Düttmanns Akademie-Campus war 1960 der Schlussstein im neu errichteten Hansaviertel, für das der Architekt auch die wunderbare Hansa-Bibliothek entwarf. An manchen Abenden, bei tief stehender Sonne, erinnert das Hansaviertel an Brasília. Ein wenig jedenfalls. Die Häuser werfen lange Schatten und zeichnen abstrakte Konturen in den Raum. Straßen und Plätze formen Linien und Flächen, die aufgestelzten Bauten wandeln sich zu Figuren, Volumen zu Skulpturen. Für die Architekten, darunter Le Corbusier, Walter Gropius, Alvar Aalto oder Brasília-Miterbauer Oscar Niemeyer, bildete die Hochhaussiedlung im Tiergarten neben dem städtebaulichen und sozialen ein ästhetisches Konzept. Die Stadt von morgen, die im Rahmen der „Interbau“ 1957/58 als westliche Antwort auf die Ostberliner Stalinallee (1953) entstand, verkörperte als „geformte Gestalt“ die Visionen des Aufbruchs, der Moderne und des International Style.

Es ist kein Geheimnis, dass diese städtebauliche Künstlichkeit, die Bauten im Grünen und die modernistischen Architekturen des Wiederaufbaus in Berlin bis heute einigen als Bausünde, das Hansaviertel als „seelenlose Architektur“ gelten. Gerade Düttmanns Akademie ist das Gegenteil von seelenlos – nicht weil es kaum weniger modern wäre als die direkten Nachbarn aus Stahl, Glas und Beton. Nein, Düttmanns Bau hat auch nach 50 Jahren nichts von seiner Radikalität und schnittigen Schönheit eingebüßt – voller Bilder und Erzählungen aus der Baugeschichte. Klaus Staeck hat eine davon auf der erwähnten Treppenrede in die Erinnerung gerufen: Düttmann, so Staeck, habe eine Form gesucht, die dem öffentlichen Charakter der Künstlersozietät mit einen privaten, „wo man im Stillen wirken kann“, begegnet. „Für diesen Zweck hatten Düttmann und Rossow dieses Haus einst wie ein weltliches Kloster, mit Gängen und Gärten und Appartements, als einen Ort des Rückzugs angelegt. Eine Art geistiges und architektonisches Anti-Event-Konzept“ – eine Klause inmitten des Kulturbetriebs.

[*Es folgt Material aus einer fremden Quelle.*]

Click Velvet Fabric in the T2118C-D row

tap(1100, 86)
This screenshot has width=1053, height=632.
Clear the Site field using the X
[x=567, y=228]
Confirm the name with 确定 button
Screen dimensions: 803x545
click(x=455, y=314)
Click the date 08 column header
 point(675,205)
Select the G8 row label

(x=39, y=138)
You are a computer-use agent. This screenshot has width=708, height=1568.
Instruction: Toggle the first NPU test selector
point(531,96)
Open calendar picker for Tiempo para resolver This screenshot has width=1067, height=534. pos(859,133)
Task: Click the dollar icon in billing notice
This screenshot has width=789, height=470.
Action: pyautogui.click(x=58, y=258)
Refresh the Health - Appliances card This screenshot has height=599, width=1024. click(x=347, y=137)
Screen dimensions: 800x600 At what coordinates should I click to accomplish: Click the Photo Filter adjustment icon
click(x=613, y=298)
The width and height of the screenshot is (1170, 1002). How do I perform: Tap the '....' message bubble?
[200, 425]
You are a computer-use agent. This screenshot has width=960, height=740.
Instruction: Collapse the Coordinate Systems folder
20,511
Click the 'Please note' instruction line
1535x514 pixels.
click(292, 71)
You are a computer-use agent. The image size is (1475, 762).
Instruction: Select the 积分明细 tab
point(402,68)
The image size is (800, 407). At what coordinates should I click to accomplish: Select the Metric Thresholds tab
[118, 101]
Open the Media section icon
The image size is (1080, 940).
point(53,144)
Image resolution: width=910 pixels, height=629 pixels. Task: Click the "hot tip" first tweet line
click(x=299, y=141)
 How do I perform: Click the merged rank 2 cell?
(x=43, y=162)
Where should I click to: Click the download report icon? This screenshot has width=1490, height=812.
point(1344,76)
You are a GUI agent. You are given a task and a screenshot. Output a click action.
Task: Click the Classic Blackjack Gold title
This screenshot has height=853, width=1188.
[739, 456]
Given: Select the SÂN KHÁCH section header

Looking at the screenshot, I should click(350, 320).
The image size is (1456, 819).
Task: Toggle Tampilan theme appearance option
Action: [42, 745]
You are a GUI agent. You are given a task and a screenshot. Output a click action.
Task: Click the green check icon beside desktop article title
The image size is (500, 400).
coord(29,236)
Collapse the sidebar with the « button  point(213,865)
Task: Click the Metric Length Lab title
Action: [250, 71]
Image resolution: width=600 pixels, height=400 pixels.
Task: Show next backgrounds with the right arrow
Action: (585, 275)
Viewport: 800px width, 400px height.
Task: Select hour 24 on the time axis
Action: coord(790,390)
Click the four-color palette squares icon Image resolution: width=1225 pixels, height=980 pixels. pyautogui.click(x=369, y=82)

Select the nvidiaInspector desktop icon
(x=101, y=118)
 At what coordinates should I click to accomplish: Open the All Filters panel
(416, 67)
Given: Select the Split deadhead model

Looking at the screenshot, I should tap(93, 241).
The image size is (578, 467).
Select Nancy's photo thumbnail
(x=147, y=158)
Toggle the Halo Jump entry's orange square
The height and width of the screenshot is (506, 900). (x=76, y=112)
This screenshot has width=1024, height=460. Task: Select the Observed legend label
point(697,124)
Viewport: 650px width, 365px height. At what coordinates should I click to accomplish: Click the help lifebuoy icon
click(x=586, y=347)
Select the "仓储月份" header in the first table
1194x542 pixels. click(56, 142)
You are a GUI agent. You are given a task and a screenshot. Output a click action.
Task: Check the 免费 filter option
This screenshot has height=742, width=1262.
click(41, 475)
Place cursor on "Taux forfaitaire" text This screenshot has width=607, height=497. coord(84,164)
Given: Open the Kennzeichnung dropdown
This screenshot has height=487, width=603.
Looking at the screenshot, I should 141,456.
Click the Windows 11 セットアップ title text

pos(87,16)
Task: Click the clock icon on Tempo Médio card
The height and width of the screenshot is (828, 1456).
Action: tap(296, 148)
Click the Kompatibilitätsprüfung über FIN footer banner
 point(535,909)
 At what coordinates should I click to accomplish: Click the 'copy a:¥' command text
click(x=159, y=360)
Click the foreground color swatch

Dieses zeitgemäß-unzeitgemäße Bauwerk ist es bis heute geblieben: klösterlich, unbedingt weltlich, ein Zeichen für die bundesdeutsche Kultur in der Nachkriegszeit und im Kalten Krieg.

Ausstellung: Die Akademie der Künste am Hanseatenweg – Einblicke in die Geschichte einer Institution und eines Hauses, bis 31. 12.